Swayne Latham

Profile
- Position: Quarterback/Kicker

Personal information
- Born: January 24, 1898 Memphis, Tennessee, U.S.
- Died: February 8, 1988 (aged 90) Memphis, Tennessee, U.S.
- Height: 5 ft 8 in (1.73 m)
- Weight: 140 lb (64 kg)

Career information
- High school: Central
- College: Vanderbilt (1919–1920)

Awards and highlights
- All-Southern (1919);

= Swayne Latham =

American football player (1898–1988)

Swayne Latham (January 24, 1898 - February 8, 1988) was a college football player.
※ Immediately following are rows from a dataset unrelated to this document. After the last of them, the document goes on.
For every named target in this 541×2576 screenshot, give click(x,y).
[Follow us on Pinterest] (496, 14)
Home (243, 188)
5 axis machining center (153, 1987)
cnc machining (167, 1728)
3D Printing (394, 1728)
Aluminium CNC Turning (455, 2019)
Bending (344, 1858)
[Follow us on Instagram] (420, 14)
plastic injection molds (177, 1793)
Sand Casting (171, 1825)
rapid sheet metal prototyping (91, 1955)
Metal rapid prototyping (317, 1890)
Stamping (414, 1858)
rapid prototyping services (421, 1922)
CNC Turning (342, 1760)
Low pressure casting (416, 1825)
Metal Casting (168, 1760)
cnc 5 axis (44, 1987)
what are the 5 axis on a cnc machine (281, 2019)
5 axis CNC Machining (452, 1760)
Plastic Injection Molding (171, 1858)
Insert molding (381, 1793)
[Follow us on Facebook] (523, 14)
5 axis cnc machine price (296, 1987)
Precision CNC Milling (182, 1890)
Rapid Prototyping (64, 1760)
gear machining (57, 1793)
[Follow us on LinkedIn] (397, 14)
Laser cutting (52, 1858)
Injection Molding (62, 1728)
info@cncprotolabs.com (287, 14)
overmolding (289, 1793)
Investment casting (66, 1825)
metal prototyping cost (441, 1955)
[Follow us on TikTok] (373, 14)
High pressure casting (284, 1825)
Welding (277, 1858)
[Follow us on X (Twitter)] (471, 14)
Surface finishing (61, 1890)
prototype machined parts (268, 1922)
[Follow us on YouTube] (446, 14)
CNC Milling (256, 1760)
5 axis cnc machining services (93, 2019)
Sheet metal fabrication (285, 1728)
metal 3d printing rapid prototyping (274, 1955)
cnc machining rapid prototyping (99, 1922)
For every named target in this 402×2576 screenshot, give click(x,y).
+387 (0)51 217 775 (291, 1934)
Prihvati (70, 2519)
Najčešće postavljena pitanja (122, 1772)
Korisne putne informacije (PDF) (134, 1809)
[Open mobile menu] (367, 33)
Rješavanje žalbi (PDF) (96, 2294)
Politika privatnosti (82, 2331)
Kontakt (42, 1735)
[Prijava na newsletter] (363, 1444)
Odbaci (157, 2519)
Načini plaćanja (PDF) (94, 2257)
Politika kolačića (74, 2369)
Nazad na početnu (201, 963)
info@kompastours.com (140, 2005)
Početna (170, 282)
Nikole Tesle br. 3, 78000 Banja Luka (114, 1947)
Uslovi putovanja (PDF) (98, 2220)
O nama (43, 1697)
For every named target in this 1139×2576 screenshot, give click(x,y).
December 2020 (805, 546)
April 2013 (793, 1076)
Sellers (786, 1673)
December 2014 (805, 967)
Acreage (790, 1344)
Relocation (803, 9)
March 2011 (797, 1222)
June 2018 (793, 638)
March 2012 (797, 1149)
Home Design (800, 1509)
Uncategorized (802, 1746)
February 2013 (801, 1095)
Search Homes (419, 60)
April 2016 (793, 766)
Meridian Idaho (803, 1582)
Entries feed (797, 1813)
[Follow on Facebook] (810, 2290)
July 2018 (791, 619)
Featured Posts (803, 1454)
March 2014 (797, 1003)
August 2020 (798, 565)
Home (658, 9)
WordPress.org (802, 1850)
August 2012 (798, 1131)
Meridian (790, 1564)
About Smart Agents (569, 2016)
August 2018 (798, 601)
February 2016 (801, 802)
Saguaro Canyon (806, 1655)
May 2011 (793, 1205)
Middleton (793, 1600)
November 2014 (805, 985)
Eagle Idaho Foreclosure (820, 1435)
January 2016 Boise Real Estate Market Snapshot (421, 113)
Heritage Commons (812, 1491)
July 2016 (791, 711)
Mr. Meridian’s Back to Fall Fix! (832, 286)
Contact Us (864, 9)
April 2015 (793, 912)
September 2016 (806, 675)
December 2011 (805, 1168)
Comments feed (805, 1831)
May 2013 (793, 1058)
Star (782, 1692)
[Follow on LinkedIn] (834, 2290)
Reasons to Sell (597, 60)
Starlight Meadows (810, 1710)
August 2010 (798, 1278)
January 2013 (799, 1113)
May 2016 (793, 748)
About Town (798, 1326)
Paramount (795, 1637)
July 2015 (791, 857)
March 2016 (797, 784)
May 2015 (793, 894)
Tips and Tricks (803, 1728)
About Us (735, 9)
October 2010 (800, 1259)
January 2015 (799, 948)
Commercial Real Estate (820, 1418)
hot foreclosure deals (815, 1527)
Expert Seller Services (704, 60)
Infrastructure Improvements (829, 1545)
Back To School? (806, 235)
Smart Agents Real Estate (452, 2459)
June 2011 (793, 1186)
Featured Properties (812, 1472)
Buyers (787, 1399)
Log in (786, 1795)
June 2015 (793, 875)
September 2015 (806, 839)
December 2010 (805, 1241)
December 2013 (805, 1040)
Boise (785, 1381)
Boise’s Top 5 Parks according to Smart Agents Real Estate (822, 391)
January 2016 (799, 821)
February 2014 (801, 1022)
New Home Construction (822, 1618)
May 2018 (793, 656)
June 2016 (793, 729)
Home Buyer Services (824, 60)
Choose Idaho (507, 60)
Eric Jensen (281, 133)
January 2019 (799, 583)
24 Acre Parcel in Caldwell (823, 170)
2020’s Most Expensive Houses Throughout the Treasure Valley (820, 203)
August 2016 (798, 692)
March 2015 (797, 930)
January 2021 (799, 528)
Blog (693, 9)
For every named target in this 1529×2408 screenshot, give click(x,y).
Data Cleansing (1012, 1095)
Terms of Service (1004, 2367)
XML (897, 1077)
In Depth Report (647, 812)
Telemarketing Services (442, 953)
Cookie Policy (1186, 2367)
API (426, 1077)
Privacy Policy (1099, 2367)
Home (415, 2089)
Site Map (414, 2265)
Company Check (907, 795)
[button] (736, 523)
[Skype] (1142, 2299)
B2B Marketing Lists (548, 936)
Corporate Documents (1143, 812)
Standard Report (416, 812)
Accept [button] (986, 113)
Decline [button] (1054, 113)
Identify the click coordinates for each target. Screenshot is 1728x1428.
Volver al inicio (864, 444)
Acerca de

He was then manager of the Memphis and Little Rock offices of B. F. Goodrich Rubber Co.

==Vanderbilt University==
He was a prominent quarterback for Dan McGugin's Vanderbilt Commodores football teams of Vanderbilt University.
===1919===
In 1919, Latham was selected All-Southern by Stuart Towe, of the Knoxville Journal and Tribune.
===1920===
Fred Russell's Fifty Years of Vanderbilt Football gives the year of 1920 the title "One of Most Difficult Schedules." It recalls the Virginia game which ended in a tie. With two minutes left in the game, Virginia was at Vanderbilt's 5-yard line with a 4th down and 1 to go. A newspaper account recalls the play, "There leaped a streak of Gold and Black. It was Swayne Latham, crippled and confined to the sideline for the early part of the game, who intercepted the ball and broke around right end. Commodores mowed down a path as he fought his way into the clear. On he raced up the sideline, 50, 60, 70, 80 yards to Virginia's 15, where his injured ankle could no longer outdistance Virginia's defense. A tackler threw him to earth. The official called the play back. Both teams were off-side. The greatest run of the season went for naught."

==Personal life==
He married Nathalie Davant on October 18, 1922.